━━━━━ Texte à lire

L'HISTOIRE - 1880-1914 : Villeurbanne accueille les premiers migrants italiens

L’industrialisation de Villeurbanne, à la fin du 19e siècle, a provoqué l’arrivée d’une population nouvelle, constituée en partie d’étrangers, notamment d’Italiens qui n’ont pas toujours été si facilement acceptés qu’on le croit.
La Tribuna

Journal La Tribuna, 8 juillet 1894 : le saccage des magasins italiens à Lyon.

Le 24 juin 1894, l’anarchiste italien Santo Geronimo Caserio assassinait, à Lyon, le président de la République française Sadi Carnot. Au cours de la nuit et des deux jours qui suivirent, une partie de la population s’en prit aux Italiens de l’agglomération, saccageant notamment de très nombreux locaux d’artisans et de commerçants transalpins aux cris de « À bas les macaronis ! ». Après trois jours de déchaînement, environ 110 locaux avaient subi des dégâts importants dont six à Villeurbanne où une petite population italienne avait commencé à s’installer.

Épicerie de Villeurbanne saccagée le 25 juin 1894. Le patron, Paul-Eugène Tizzani, était originaire de Locana, dans la province de Turin.

Certains d’entre eux avaient ouvert des épiceries ou proposaient des chambres pour loger leurs compatriotes. C’était le cas de Luigi Giay-Miniet, originaire de la commune de Giaveno, située près de Turin, qui, depuis 1890, tenait une épicerie-comptoir, un commerce de charbon et un garni au 122 avenue Thiers. Le tout était réparti dans trois bâtiments modestes qui occupaient une superficie de 100 m². Mais, le 25 juin 1894, vers 22 heures, un groupe d’assaillants s’introduisit dans les lieux, fit déménager les locataires des chambres garnies et mit le feu aux bâtiments qui furent réduits en cendres.

━━━━━━━━━━

» **Consigne**: Reproduisez fidèlement le passage du texte sur les premiers migrants italiens de Villeurbanne, depuis « L’industrialisation de Villeurbanne, à » jusqu'à « qu’on le croit. » inclus.

━━━━━ Matériel fourni

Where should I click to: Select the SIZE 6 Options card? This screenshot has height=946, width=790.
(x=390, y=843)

━━━━━━━━━━
━━━━━ Matériel fourni

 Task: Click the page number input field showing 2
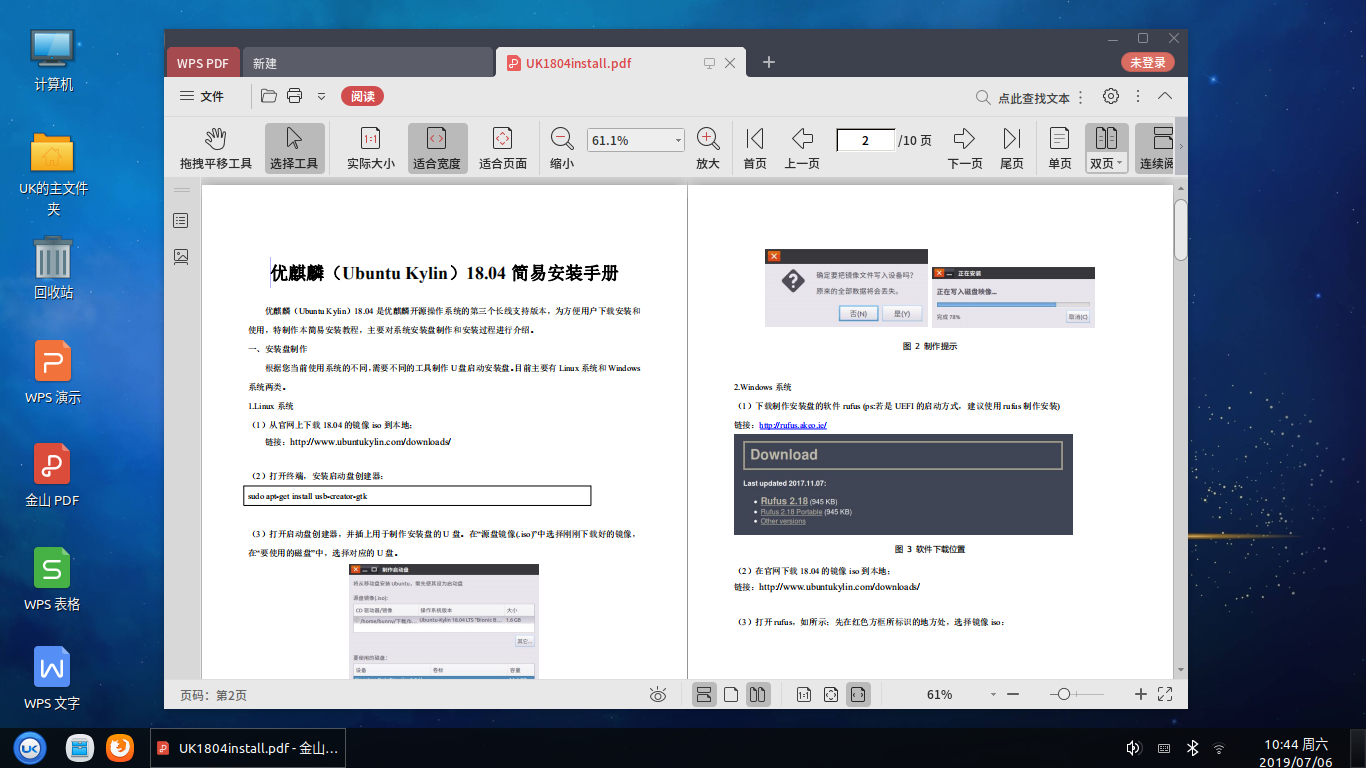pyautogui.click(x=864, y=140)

━━━━━━━━━━

» **Résultat obtenu**:
L’industrialisation de Villeurbanne, à la fin du 19e siècle, a provoqué l’arrivée d’une population nouvelle, constituée en partie d’étrangers, notamment d’Italiens qui n’ont pas toujours été si facilement acceptés qu’on le croit.